Task instructions:
Exactly how many lines in the data below contain the string "bottom"? Give that number and nothing else.

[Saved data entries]
+ + +

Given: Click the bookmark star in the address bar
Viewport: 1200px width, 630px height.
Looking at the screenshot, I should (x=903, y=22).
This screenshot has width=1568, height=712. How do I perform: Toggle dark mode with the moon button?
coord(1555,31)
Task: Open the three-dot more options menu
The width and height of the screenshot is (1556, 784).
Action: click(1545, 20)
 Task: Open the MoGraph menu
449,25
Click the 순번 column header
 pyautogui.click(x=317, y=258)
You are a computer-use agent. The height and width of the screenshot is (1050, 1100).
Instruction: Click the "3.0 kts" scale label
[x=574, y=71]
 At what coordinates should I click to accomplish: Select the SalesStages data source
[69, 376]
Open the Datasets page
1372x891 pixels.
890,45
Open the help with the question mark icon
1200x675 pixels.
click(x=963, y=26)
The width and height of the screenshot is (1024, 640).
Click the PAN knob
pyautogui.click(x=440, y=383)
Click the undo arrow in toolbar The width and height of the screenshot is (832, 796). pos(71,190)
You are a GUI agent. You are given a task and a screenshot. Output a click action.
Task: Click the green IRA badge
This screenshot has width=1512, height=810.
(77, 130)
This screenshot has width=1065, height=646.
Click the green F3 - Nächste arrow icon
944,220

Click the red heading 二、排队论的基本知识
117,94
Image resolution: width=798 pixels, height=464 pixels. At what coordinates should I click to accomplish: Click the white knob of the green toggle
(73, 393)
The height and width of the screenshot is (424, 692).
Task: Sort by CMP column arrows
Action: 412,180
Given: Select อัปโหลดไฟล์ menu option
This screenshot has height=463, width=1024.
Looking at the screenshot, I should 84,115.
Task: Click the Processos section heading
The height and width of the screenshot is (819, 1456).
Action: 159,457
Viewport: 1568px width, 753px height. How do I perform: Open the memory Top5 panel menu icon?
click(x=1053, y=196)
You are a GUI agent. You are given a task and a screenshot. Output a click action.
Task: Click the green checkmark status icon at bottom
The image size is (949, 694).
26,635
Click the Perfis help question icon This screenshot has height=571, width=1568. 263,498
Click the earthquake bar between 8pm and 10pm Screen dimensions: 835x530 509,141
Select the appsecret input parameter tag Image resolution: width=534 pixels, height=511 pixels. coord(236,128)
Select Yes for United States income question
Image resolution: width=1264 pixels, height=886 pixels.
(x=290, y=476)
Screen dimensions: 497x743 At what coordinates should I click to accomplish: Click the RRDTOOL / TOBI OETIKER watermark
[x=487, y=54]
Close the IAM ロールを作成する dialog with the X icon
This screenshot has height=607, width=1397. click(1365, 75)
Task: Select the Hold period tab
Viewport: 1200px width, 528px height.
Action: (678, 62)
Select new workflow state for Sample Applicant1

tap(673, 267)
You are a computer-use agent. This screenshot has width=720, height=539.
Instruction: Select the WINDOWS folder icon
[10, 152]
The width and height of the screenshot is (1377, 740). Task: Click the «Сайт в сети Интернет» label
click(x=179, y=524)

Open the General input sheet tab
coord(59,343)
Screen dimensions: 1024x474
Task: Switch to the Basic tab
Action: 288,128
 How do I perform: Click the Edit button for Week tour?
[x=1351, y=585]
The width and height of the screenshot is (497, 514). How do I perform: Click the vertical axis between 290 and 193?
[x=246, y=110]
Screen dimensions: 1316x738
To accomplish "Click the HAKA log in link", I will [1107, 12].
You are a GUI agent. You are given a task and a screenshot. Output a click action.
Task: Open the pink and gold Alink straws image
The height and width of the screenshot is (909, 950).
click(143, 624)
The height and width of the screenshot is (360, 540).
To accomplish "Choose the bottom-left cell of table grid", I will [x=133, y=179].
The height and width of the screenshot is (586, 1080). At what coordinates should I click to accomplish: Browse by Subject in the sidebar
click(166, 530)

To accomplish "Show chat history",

+ + +

Output of the exercise:
2